Sus integrantes se pasaron los dos meses de verano de pueblo en pueblo, «sin sacudirse el polvo del camino», sin pedir premio alguno por haberse quebrado en demasía la garganta o por resistir los dolores en las manos de tanto instrumento rasgueado.
En estos tiempos de calor-dragón ofrecieron ¡más de 50 conciertos! en plazas estrechas o anchurosas para evitar esos bostezos de vecinos que se hacen costumbre en ciertas comunidades, aun en etapas vacacionales. Y para regalarles a jóvenes o veteranos una música que, sin ser tan promocionada como debería, es mucho más que ritmo, fiesta y tentación.
Hubo días, incluso, en que armaron tres veces el tinglado de utensilios. Y no pidieron nunca sumas montañosas por sus presentaciones; acaso porque antes, en incontables oportunidades, haciendo valer esa condición de altruismo musical —muy rara en esta era—, actuaron gratuitamente para su público.
Estoy escribiendo con sano orgullo de los miembros de la orquesta Original de Manzanillo, esos que a 800 Kilómetros de la capital del país han demostrado después de 46 años de existencia (cumplirán 47 en diciembre), que la aptitud y el talento sí vencen fatalismos predeterminados por geografías y que siempre será mayor la autenticidad mientras menos se abandonen las raíces.
Observándolos de cerca uno piensa, en ráfagas, en aquella frase anónima de otras épocas: «La sencillez hace grande a los hombres». O en la expresión del poeta estadounidense del siglo XIX, Henry Longfellow: «En todas las cosas la suprema excelencia es la sencillez».
Porque los Originales de Manzanillo y de Cuba no andan, como ciertos personajes de esta vida, soltando humillos por los cuatros costados ni exigiendo estrellas para dormir, ni pidiendo alfombras rojas al paso, mucho menos preguntando con asombro: ¿Y no saben quiénes somos?
Alguna vez le pregunté a su joven director de 60 años, Wilfredo «Pachi» Naranjo, uno de los fundadores de la orquesta, cuál consideraba el escenario más importante de todas sus actuaciones.
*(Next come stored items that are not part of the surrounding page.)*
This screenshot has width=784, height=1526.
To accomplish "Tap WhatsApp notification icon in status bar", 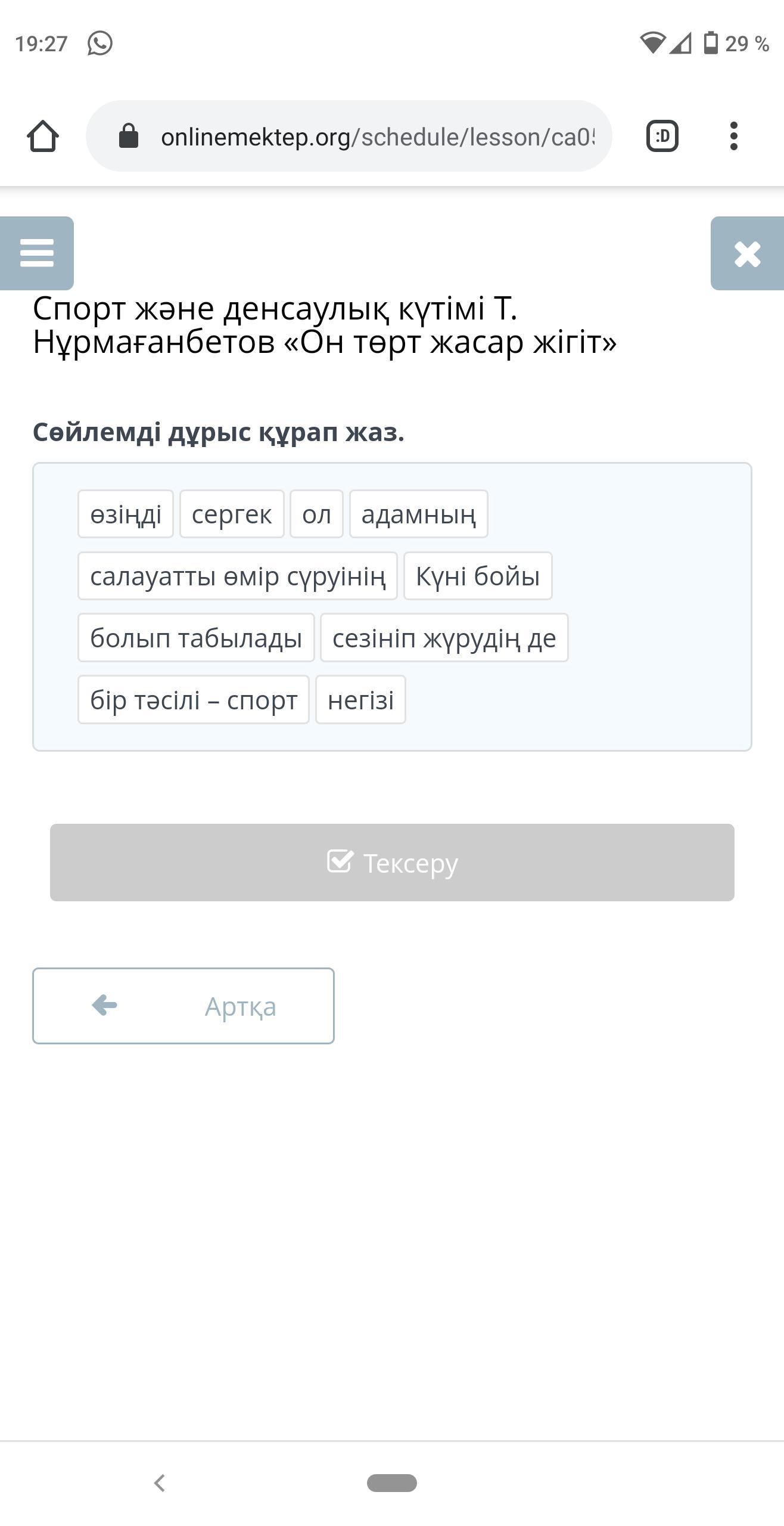I will [x=99, y=44].
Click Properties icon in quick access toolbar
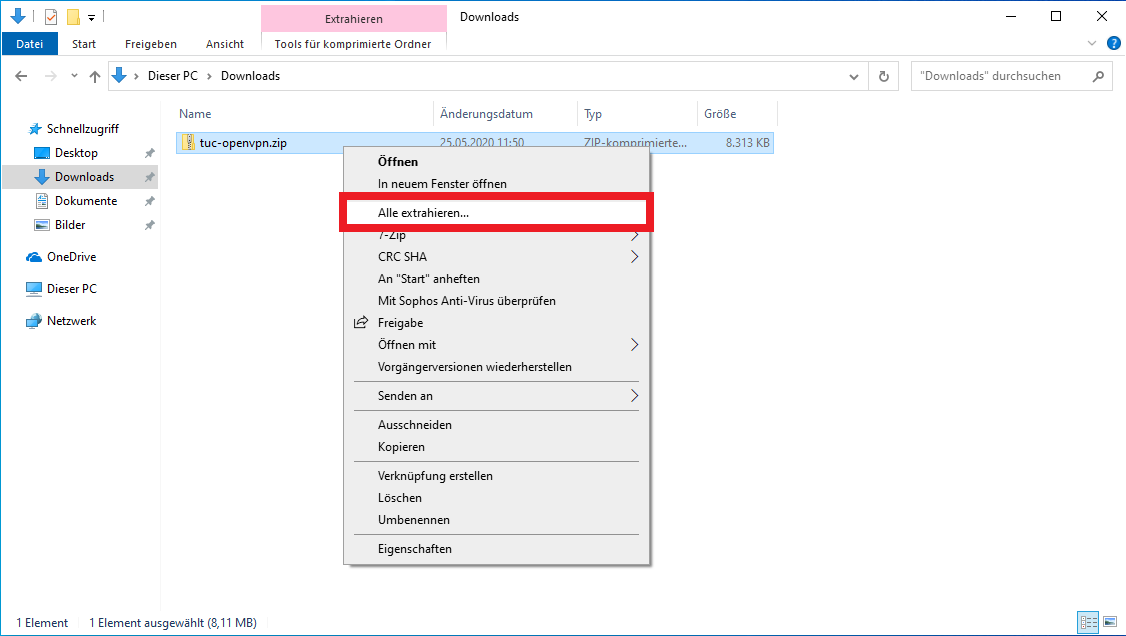Viewport: 1126px width, 636px height. [x=51, y=17]
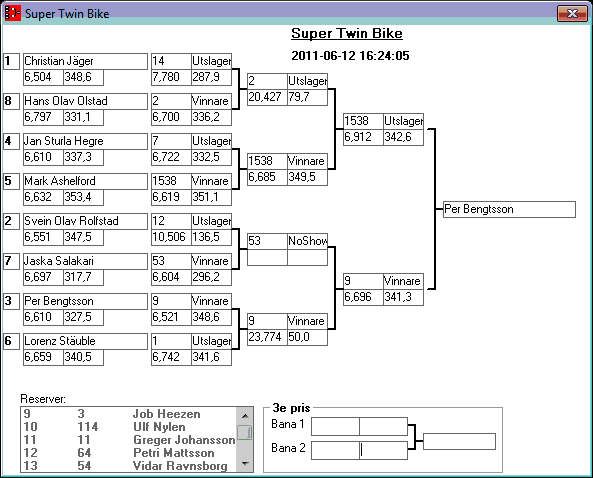
Task: Click the final winner Per Bengtsson field
Action: pos(509,210)
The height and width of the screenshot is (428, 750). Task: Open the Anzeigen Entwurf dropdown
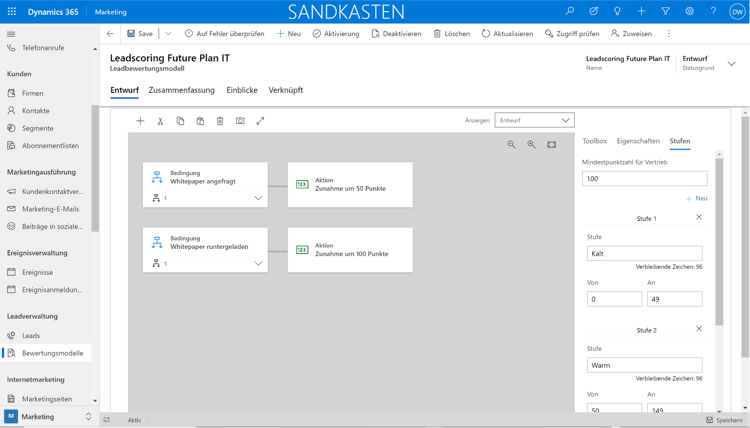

Y la interrogante fue como un pinchazo: «Todos los escenarios son trascendentales para nosotros, desde Toronto hasta Lomé, desde La Habana hasta Pilón». Y sé que no lo decía como retórica vana pues no son ellos de los que obran buscando giras a toda costa y en cualquier costa.
Viéndolos cómo se hacen ola dentro del público de un lugar recóndito, en el que no tocan otras orquestas «nacionales», uno piensa en sus decenas de discos premiados y en sus presentaciones delirantes en Colombia, Canadá, Venezuela, Panamá, México, Nicaragua, Martinica, Guadalupe, España, Francia, Bélgica, Holanda, Alemania, Rusia, Burkina Faso, Togo y hasta Costa de Marfil. Y medita en ese eslogan suyo de «Original y sin copia» porque quisiera que en verdad otros los copiaran y se convirtieran en espuma de pueblo, en voces cercanas y vivas, y no solo en ídolos televisivos.
Mirándolos, de carnaval en carnaval, de barrio en barrio, uno saca el «poquito de muchacho» que lleva dentro y les da la «vía libre» en signo de respeto porque ellos nunca abandonaron, al igual que su ex cantante Cándido Fabré, su «sombrero de yarey».